(Stored items)
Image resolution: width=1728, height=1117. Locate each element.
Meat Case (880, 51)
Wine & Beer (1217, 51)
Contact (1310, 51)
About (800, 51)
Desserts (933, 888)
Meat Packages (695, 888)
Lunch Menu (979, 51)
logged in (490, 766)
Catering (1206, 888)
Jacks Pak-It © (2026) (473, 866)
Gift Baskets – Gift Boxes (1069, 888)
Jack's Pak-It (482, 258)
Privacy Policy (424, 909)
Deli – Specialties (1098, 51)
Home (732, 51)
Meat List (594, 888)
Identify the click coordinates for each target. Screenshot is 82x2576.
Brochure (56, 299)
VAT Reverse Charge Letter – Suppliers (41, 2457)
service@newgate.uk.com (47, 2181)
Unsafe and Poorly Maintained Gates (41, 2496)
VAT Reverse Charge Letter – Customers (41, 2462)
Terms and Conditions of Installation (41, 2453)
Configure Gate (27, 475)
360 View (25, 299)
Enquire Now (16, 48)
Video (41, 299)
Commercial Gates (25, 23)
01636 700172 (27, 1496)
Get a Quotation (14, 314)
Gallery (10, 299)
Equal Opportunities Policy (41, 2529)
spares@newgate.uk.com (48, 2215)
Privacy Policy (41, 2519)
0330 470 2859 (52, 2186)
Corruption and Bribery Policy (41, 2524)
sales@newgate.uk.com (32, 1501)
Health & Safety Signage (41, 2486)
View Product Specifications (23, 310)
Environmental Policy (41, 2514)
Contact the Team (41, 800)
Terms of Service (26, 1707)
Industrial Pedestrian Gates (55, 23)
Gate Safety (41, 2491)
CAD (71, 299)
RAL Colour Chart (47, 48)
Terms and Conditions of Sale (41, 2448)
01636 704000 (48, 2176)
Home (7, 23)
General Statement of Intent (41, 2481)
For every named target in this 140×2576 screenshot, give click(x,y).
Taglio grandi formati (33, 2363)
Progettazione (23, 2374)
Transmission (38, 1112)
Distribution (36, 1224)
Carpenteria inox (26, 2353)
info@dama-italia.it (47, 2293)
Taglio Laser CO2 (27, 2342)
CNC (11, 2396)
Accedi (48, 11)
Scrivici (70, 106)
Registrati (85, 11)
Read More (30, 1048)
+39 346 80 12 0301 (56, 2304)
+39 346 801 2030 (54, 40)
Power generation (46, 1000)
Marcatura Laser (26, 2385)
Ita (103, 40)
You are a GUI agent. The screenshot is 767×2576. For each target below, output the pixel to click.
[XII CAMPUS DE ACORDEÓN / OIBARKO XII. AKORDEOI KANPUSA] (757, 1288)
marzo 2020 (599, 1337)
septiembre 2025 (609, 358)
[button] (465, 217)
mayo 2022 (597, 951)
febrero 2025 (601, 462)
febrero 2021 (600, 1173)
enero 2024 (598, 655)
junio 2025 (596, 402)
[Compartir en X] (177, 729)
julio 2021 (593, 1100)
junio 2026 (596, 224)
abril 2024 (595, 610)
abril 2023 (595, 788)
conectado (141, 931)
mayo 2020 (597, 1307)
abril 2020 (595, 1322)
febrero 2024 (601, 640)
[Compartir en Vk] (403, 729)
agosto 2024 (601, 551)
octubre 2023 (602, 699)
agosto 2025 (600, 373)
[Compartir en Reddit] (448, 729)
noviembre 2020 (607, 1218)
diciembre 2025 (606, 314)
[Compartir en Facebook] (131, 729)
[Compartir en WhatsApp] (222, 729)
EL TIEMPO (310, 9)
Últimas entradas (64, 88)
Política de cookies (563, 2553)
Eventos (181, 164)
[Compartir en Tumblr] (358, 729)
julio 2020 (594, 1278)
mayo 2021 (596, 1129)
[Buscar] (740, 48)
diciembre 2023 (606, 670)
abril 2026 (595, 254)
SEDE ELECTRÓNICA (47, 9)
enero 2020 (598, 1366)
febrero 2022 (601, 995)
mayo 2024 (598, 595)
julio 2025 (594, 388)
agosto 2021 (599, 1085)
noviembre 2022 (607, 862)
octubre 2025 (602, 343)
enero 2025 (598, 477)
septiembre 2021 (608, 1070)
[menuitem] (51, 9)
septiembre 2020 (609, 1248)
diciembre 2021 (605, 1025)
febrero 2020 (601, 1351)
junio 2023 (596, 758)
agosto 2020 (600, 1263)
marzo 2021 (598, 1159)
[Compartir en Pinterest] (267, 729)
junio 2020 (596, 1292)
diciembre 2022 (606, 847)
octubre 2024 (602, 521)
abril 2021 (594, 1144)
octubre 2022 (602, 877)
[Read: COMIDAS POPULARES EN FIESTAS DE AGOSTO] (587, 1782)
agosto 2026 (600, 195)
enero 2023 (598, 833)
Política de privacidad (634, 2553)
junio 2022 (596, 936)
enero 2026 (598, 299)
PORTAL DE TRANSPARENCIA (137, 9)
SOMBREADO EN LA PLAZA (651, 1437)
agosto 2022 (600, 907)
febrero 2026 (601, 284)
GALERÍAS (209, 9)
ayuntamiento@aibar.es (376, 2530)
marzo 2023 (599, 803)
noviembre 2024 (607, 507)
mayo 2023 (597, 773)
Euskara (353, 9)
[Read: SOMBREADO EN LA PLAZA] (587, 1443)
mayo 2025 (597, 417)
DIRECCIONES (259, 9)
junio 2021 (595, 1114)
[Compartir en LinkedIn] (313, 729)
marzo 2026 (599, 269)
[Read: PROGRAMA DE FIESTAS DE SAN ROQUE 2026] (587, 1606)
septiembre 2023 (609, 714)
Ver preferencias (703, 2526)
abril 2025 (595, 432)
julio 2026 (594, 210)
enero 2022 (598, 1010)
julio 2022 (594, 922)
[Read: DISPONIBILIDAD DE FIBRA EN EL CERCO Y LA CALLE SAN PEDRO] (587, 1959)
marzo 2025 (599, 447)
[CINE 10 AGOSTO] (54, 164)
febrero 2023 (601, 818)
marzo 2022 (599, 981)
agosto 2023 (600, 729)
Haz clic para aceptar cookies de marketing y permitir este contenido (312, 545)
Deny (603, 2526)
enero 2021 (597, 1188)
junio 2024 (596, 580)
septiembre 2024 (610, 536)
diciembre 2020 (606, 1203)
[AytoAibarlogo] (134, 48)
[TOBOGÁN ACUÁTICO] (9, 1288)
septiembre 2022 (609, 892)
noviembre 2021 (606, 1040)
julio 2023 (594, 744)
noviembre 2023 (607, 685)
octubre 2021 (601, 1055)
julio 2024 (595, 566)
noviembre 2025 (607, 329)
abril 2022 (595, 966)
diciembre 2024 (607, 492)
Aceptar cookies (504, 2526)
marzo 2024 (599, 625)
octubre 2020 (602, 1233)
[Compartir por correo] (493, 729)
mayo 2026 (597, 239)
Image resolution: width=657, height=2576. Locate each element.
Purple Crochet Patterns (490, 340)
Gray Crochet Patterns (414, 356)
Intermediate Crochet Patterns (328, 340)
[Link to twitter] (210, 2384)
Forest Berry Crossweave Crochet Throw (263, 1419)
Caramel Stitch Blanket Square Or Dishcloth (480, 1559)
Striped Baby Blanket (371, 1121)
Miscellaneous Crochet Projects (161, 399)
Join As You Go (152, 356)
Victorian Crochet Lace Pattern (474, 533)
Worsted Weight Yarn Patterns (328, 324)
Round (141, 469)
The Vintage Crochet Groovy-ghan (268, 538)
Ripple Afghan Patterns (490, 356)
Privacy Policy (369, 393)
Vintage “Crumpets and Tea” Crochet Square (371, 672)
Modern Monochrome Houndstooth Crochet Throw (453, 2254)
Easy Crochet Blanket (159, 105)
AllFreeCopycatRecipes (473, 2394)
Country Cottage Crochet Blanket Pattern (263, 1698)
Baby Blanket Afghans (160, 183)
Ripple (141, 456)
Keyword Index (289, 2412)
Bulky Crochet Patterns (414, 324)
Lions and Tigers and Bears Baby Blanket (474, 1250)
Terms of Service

* WHAT IS REQUIRED: Show every line of the data that includes the string "Compartir".

* WRITTEN SOLUTION:
[Compartir en X] (177, 729)
[Compartir en Vk] (403, 729)
[Compartir en Reddit] (448, 729)
[Compartir en Facebook] (131, 729)
[Compartir en WhatsApp] (222, 729)
[Compartir en Tumblr] (358, 729)
[Compartir en Pinterest] (267, 729)
[Compartir en LinkedIn] (313, 729)
[Compartir por correo] (493, 729)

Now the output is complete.